The buildup to the undisputed welterweight championship bout between Sugar Ray Leonard and Thomas Hearns, dubbed “The Showdown,” perhaps threatened to get ugly but was largely respectful. This fight didn’t get made because there was bad blood. This fight didn’t get made because it was convenient for TV networks and promoters. The fight got made because both men were obsessed with being the best – it was an inevitable matchup and nothing was allowed to get in the way.
Imagine that!
Leonard (30-1, 21 knockouts), 25, was an Olympic champion with a movie star exterior, massive commercial appeal and otherworldly talent. The Palmer Park, Maryland, resident had ridden the crest of a wave since turning professional in February 1977 and was a household name before lifting Ring and WBC welterweight titles from the previously unbeaten Wilfred Benitez in November 1979. Leonard lost his own unbeaten record to the legendary Roberto Duran in a classic encounter in June 1980 but settled the score in a direct rematch
The 22-year-old Hearns (32-0, 30 KOs) entered the professional ranks in November 1977 in relative obscurity. However, a string of spectacular knockouts – 17 straight – in and around his home city of Detroit transformed the freakishly tall knockout artist into a lucrative fistic franchise. Before he’d won the WBA welterweight title with a violent second-round knockout of long-reigning champ Pipino Cuevas in August 1980, Hearns had sold out every major arena in the Motor City.
Three months prior to their superfight, both men scored stoppage wins on the same card in Houston, Texas. Leonard picked up the Ring 154-pound championship and a WBA belt with a stoppage triumph over underrated southpaw Ayub Kalule, and Hearns blasted out the overmatched Pablo Baez in his third title defense.
It was now time for the perfect welterweight storm.
Opinion was divided on the outcome. In a poll conducted in the September 1981 issue of The Ring, 13 experts favored Leonard, 11 went for Hearns and 13 refused to pick a winner. By fight time, Hearns was a slight favorite at 7-to-5, although the odds probably slanted in favor of “The Hitman” due to the huge amount of money coming in from loyal Detroit fans, many of whom had descended on Las Vegas in the hope of seeing their man vanquish Sugar Ray in style.
On Wednesday, September 16, 1981, at a temporary arena erected outside Caesars Palace, two outstanding champions – both in their respective primes – entered the ring … and the world stopped.
SUGAR COATED
“The bell rang and – oh, what feints! What speed! Between the first and second rounds, I noticed the studious eyes of [Muhammad] Ali.

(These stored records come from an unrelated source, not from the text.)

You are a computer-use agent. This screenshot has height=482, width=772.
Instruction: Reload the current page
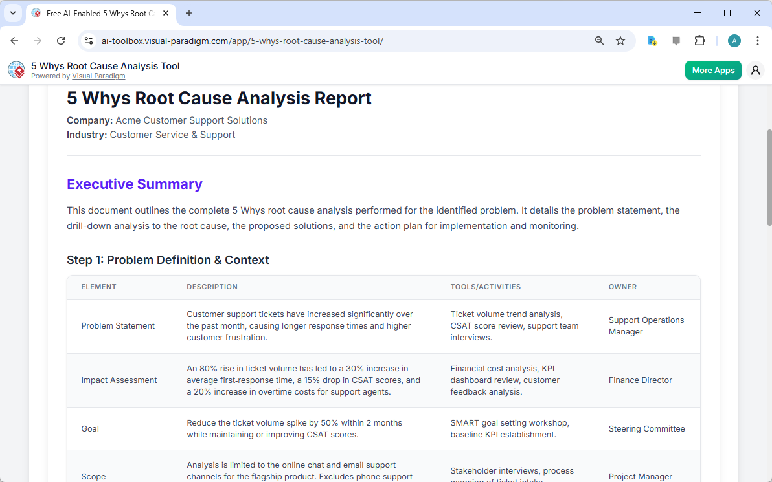point(61,40)
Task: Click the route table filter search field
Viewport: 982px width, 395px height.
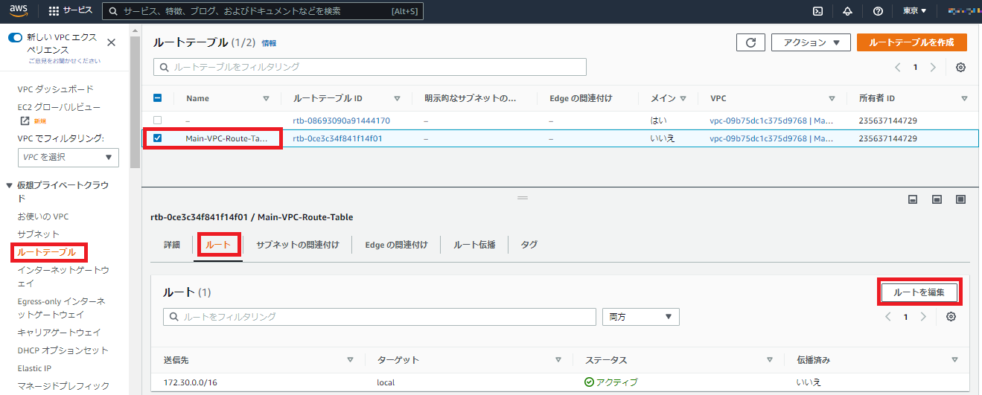Action: [370, 67]
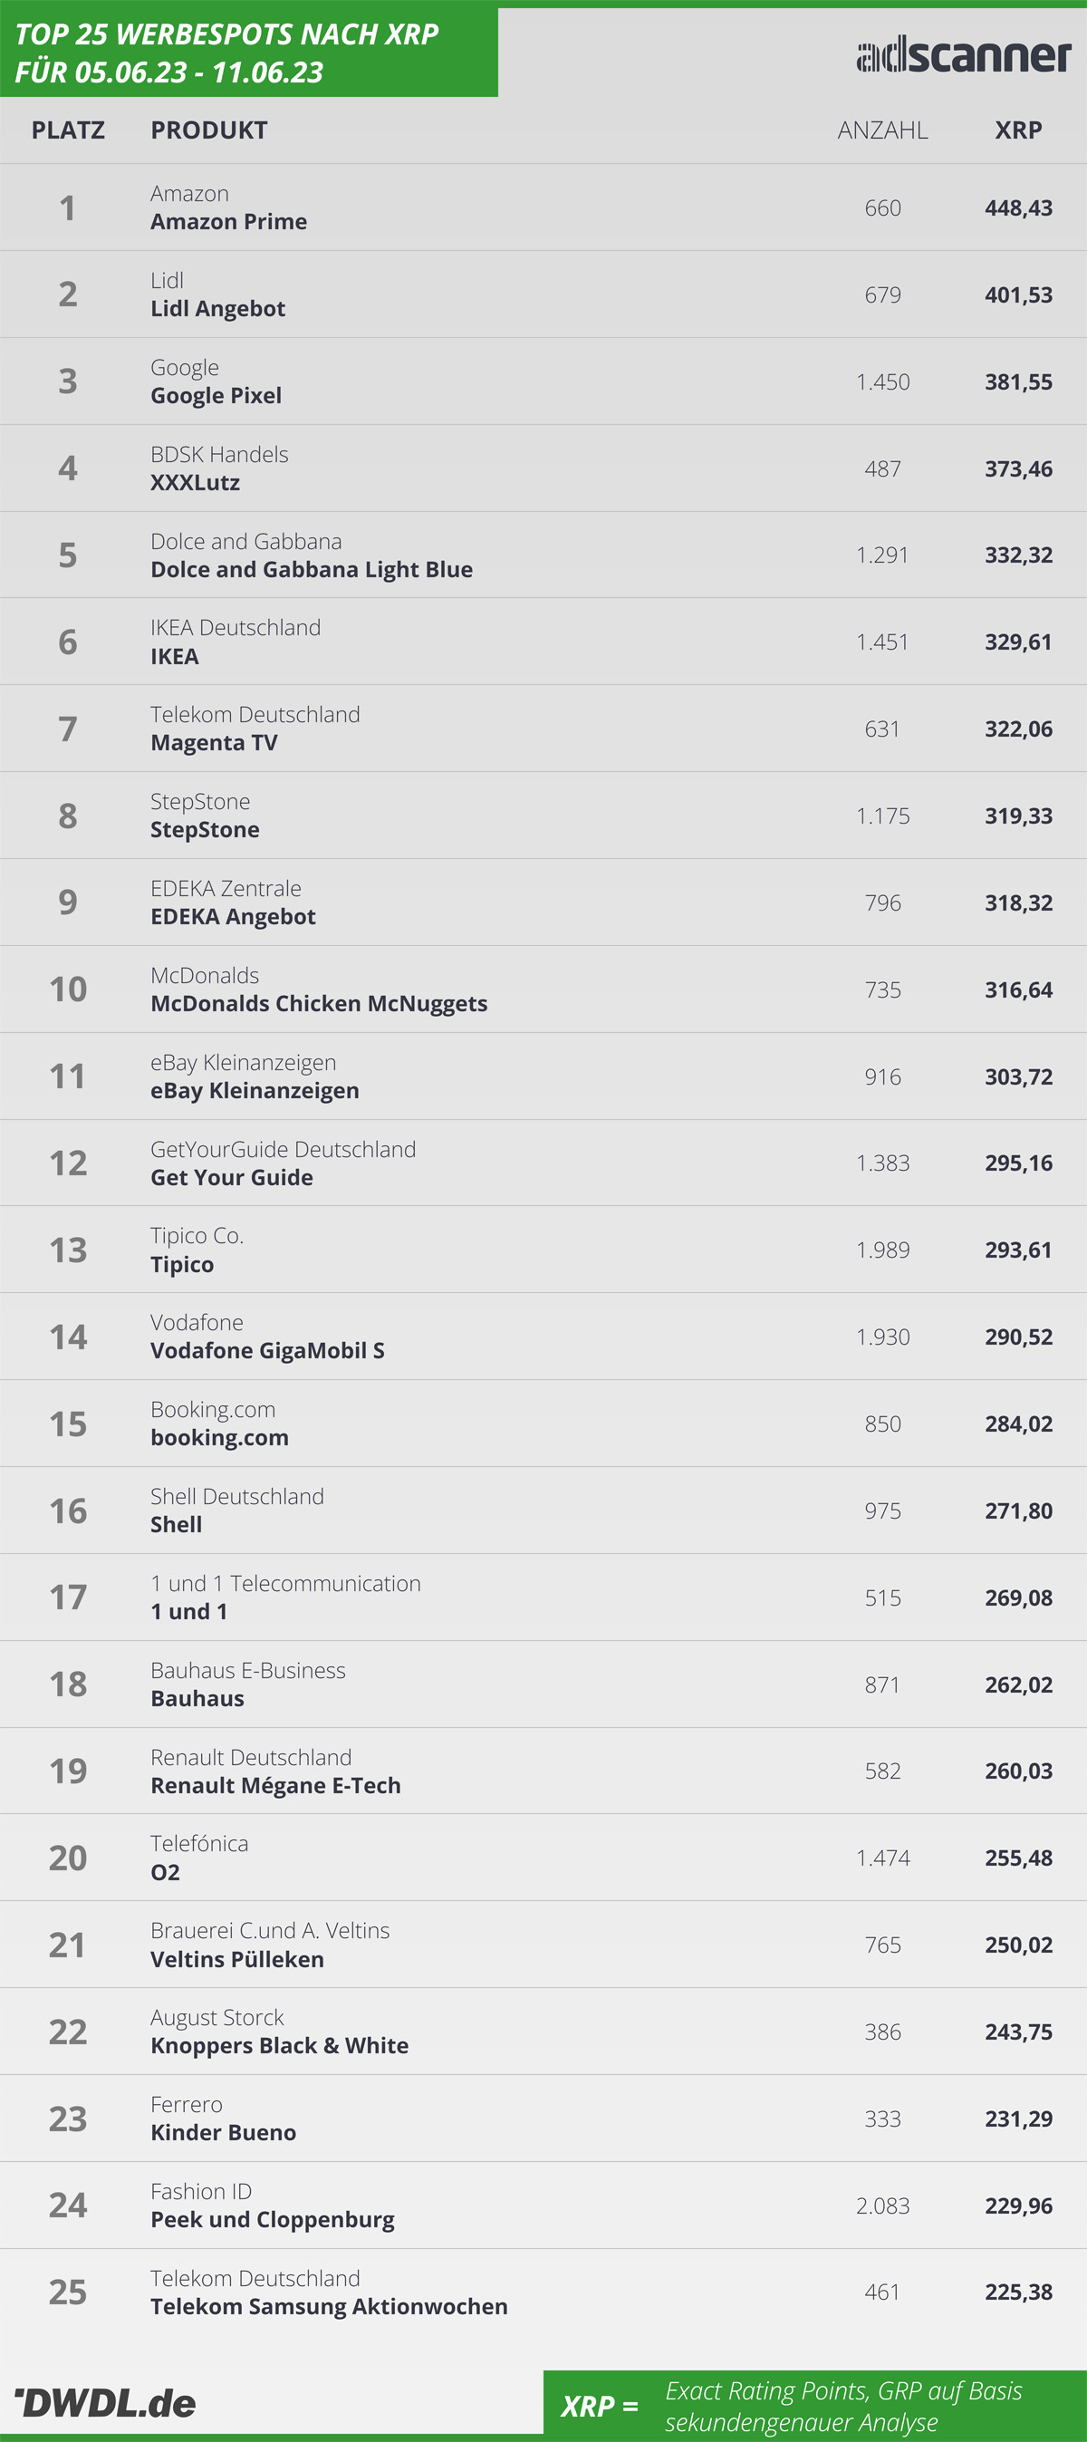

He had the same look on his face a law professor might wear while sitting in the back of a mock court as his protégés argued cases brilliantly.”
This was how the late, great sportswriter Ralph Wiley, who was stationed ringside, recalled the opening three minutes of “The Showdown” in his 1989 book Serenity. Leonard was as sure of himself off the back foot as Hearns was coming forward, and both men released punches with incredible speed and confidence. It was boxing at its best. As the bell rang to end that session, Leonard pushed Hearns’ face to the side and an enraged Hitman responded with a short right to the face before being ushered back to his corner by diminutive referee Davey Pearl.
Don’t fool around with me, Ray!
Over the next four rounds, Hearns put on a clinic. Leonard kept on the move, but his head was continually snapped back by a lance-like jab, and the ominous threat of the Detroit man’s right hand bombing – for the most part – kept Sugar Ray at safe distance. Leonard’s skill level was so respected that few experts had predicted that Hearns could win a boxing match, but one or two things had been ignored. Firstly, Hearns had a seven-and-a-half-inch reach advantage (78 to 70½), and his official three-inch height edge (6-foot-1 to 5-foot-10) was probably larger (having met Ray on three occasions, I’d say a touch over 5-foot-8 was more accurate.) However, despite the gangly Hearns being gifted by Mother Nature, he also had incredible hand speed and ring craft.
“It was discouraging to say the least,” Leonard once told me of his early-round plight. “I was really impressed in the ring, and I was just trying to catch up with him. Tommy was outboxing me, giving me angles, and I was saying to myself: ‘Who is this guy?’ I knew Tommy could box, but I didn’t know he could box that well.”
Leonard had fallen way behind, but the experience he’d gained in fights with Benitez and Duran would prove to be a major asset. Benitez was a defensive wizard who forced Leonard to execute on a technical level not previously required, while Duran got inside Leonard’s head, challenged his manhood, hurt him physically and handed him his first professional loss. Five months after that setback, Sugar Ray would prove to the world that he could overcome adversity by befuddling the great Duran in the “No Mas” rematch and forcing him to quit.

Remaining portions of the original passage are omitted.